§ **Activity**: Find and return every line of the data that contains the word "link".

§ **Provided material**:

---

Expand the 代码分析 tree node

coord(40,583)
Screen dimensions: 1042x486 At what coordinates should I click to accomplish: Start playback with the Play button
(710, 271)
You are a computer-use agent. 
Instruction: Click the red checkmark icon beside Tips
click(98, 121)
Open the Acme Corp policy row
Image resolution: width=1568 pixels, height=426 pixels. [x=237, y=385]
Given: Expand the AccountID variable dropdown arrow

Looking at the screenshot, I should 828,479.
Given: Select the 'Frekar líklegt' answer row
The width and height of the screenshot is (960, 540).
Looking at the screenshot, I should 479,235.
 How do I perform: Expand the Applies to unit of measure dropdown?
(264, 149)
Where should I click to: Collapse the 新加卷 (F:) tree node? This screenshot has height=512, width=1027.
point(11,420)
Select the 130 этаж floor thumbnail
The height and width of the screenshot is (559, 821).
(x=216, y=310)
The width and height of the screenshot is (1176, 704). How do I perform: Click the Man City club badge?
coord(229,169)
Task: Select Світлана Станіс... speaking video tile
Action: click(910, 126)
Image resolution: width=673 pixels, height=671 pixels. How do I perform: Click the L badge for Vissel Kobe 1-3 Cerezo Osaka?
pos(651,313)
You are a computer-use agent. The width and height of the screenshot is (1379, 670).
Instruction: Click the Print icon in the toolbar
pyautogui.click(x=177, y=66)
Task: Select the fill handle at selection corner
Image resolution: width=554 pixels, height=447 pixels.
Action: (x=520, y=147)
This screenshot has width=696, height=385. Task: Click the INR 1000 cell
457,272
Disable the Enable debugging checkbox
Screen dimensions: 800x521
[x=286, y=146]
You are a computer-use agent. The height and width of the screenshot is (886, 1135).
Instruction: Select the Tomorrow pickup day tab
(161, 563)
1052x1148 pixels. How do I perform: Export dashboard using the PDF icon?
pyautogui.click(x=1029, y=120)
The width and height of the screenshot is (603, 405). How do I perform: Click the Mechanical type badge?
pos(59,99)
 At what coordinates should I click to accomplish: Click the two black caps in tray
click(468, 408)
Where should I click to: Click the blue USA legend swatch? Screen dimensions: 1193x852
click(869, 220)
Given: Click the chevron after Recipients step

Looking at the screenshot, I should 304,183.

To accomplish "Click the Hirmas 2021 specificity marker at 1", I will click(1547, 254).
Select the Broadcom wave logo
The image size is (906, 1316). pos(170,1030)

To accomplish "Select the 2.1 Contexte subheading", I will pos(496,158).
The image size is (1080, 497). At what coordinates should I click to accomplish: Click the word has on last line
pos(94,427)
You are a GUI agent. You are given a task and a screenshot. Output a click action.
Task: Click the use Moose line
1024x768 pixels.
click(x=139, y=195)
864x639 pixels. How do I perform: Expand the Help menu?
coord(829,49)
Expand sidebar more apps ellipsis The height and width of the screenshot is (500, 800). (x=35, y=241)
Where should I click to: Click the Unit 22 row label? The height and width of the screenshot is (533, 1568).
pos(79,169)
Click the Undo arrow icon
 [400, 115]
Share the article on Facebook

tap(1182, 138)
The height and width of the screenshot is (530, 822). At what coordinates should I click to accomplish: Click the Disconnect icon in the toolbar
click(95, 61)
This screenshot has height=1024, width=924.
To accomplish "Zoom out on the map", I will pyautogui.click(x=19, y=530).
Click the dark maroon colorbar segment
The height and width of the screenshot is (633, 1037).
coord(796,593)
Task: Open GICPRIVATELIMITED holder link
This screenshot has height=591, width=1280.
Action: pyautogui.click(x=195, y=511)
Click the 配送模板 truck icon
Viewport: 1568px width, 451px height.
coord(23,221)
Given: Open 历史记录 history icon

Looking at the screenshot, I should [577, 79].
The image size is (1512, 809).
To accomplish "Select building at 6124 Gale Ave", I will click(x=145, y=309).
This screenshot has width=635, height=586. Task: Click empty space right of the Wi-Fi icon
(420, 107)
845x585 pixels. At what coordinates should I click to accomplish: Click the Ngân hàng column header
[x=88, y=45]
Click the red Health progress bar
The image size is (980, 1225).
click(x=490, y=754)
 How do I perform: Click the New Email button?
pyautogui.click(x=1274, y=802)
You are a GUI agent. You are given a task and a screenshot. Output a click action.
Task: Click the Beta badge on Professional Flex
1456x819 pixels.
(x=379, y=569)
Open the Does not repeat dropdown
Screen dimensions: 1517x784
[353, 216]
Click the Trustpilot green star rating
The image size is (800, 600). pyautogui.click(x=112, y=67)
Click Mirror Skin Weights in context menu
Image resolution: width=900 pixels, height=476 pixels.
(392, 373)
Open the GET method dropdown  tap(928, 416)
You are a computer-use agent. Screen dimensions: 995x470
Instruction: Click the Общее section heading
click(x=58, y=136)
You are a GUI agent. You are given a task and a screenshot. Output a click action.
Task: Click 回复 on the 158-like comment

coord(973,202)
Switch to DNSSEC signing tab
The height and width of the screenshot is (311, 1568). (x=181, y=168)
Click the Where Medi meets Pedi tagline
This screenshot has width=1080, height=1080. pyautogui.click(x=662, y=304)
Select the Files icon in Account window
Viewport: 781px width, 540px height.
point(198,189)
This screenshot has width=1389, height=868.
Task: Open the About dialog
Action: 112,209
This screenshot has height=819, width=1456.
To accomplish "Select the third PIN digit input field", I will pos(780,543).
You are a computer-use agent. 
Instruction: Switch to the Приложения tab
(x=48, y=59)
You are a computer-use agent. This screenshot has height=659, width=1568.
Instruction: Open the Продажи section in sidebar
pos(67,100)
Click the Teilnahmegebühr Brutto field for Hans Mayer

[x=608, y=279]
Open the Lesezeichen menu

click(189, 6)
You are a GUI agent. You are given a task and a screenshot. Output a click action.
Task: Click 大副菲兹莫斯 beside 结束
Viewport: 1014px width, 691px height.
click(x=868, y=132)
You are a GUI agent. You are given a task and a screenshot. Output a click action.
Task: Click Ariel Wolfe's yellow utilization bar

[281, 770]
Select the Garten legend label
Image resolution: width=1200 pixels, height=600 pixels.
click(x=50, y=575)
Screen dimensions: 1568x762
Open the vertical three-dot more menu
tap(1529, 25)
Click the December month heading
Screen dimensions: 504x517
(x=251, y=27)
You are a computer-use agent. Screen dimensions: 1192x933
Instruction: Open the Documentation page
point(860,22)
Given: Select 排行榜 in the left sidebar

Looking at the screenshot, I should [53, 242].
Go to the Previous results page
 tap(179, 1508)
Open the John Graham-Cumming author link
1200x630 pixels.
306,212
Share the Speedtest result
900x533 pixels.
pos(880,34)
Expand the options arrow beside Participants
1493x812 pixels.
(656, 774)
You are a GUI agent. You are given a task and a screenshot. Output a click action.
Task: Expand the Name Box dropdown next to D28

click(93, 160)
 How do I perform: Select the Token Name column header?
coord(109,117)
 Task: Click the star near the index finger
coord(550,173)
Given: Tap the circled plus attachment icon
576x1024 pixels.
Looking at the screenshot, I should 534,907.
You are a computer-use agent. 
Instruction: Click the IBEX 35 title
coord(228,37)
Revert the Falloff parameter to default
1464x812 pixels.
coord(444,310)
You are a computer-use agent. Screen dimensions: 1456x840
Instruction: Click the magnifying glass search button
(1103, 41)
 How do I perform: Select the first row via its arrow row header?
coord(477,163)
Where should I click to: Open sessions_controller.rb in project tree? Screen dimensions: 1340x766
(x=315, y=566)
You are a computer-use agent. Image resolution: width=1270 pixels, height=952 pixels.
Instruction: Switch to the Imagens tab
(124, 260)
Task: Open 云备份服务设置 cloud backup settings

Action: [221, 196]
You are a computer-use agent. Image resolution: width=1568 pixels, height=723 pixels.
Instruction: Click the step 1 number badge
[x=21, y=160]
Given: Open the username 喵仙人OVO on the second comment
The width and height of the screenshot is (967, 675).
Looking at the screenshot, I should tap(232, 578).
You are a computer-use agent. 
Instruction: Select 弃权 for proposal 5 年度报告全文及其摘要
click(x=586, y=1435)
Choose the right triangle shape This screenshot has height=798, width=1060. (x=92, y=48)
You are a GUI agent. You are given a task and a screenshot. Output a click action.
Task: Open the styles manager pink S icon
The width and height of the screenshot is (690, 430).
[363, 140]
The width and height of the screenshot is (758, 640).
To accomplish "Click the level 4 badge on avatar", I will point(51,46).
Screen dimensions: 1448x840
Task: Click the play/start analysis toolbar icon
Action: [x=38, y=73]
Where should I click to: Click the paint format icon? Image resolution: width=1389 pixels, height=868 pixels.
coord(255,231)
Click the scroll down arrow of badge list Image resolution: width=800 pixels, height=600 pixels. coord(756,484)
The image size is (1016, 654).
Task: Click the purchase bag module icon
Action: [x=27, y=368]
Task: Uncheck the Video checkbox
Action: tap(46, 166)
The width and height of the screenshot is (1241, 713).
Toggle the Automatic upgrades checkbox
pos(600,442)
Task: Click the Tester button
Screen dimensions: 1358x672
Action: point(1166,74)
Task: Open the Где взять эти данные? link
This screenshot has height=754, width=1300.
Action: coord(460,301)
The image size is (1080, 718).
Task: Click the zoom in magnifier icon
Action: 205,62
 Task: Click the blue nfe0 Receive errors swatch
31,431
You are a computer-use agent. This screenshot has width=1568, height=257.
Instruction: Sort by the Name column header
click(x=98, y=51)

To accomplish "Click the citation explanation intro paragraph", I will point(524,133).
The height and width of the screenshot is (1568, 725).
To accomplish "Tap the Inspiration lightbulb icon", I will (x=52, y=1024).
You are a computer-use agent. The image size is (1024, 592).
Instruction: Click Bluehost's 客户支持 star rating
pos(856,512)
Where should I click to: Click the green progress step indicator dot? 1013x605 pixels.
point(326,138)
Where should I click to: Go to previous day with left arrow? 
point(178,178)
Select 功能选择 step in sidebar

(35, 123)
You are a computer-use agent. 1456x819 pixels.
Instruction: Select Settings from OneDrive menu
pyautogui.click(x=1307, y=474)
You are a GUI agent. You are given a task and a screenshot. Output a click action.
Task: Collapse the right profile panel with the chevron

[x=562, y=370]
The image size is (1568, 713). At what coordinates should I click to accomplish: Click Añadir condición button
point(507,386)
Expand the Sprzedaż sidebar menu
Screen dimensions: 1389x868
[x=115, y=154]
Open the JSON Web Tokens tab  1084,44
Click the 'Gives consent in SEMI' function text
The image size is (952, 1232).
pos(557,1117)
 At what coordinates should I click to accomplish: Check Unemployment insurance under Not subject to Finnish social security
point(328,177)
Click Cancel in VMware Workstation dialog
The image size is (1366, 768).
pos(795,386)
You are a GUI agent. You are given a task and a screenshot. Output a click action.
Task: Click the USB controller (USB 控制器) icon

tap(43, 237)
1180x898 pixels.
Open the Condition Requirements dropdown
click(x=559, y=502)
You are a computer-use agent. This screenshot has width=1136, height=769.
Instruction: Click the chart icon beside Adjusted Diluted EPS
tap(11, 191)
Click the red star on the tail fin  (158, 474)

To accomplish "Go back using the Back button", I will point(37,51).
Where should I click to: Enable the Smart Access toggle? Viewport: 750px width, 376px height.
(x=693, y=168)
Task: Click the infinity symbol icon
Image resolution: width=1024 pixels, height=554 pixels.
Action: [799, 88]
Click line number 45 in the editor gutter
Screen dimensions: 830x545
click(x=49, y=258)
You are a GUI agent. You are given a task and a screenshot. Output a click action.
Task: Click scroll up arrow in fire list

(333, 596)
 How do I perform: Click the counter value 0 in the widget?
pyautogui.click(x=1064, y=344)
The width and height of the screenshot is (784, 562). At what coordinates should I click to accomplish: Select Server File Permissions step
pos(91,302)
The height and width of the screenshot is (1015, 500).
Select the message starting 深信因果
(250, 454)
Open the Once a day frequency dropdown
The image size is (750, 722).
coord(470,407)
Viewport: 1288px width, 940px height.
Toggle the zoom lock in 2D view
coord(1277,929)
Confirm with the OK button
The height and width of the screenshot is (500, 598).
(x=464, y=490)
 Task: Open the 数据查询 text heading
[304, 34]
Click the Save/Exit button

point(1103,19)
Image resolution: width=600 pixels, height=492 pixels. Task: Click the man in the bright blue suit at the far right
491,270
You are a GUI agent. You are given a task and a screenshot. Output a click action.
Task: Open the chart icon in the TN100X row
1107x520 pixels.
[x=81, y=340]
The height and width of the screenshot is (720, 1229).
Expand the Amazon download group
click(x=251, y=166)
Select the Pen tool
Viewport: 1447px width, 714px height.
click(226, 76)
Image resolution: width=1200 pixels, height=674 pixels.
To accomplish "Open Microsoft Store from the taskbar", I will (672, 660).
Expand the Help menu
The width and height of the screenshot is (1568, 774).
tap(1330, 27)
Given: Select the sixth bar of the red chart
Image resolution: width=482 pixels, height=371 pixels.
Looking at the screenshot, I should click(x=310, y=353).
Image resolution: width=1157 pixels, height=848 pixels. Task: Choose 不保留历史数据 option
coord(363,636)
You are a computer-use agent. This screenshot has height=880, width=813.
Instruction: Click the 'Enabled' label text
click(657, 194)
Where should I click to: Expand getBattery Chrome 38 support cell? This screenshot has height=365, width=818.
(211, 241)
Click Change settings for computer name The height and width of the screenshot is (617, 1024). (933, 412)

---

§ **Exercise response**:
Task: Open GICPRIVATELIMITED holder link
Open the John Graham-Cumming author link
Task: Open the Где взять эти данные? link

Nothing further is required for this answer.